[start of Input material]

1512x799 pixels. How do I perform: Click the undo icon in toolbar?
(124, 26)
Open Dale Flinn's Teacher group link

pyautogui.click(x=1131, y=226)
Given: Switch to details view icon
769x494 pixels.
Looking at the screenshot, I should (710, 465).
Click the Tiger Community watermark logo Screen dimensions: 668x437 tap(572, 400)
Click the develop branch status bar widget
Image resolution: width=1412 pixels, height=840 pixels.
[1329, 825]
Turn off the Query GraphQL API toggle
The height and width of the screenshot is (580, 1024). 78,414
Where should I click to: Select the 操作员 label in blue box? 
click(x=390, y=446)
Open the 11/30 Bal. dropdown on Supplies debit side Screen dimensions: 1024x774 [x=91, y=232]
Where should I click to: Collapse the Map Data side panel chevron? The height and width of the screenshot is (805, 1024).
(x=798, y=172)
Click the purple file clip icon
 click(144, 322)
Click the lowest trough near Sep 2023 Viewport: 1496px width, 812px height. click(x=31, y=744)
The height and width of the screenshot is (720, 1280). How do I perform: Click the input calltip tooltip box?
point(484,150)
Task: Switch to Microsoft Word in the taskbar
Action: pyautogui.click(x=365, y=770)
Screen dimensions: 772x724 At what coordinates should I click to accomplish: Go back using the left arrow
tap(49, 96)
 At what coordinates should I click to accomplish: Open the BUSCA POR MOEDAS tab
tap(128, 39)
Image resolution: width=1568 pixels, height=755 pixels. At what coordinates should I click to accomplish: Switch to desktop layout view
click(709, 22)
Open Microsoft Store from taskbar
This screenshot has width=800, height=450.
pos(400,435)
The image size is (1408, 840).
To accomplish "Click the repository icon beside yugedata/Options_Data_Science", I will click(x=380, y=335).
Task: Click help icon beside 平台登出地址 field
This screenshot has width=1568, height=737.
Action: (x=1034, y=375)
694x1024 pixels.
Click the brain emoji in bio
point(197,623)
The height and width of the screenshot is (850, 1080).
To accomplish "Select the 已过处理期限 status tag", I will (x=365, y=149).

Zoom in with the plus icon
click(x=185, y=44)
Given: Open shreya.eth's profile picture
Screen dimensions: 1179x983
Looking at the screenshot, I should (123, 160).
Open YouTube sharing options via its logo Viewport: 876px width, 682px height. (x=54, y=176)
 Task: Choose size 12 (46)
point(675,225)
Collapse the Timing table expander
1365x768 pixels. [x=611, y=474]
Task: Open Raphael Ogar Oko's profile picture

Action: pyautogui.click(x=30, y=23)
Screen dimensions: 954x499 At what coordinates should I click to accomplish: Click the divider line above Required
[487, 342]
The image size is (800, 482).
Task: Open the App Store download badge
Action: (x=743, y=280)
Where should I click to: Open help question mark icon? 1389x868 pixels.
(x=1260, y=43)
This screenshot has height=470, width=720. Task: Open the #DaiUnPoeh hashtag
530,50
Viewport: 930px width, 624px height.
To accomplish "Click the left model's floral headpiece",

[end of Input material]

* **Exercise prompt**
Lay out as a numbered list every line from the start of the records up to and including the line containing "Looking at the screenshot, I should (710, 465).", leaving out blank lines.

* **Reply**
1. 1512x799 pixels. How do I perform: Click the undo icon in toolbar?
2. (124, 26)
3. Open Dale Flinn's Teacher group link
4. pyautogui.click(x=1131, y=226)
5. Given: Switch to details view icon
6. 769x494 pixels.
7. Looking at the screenshot, I should (710, 465).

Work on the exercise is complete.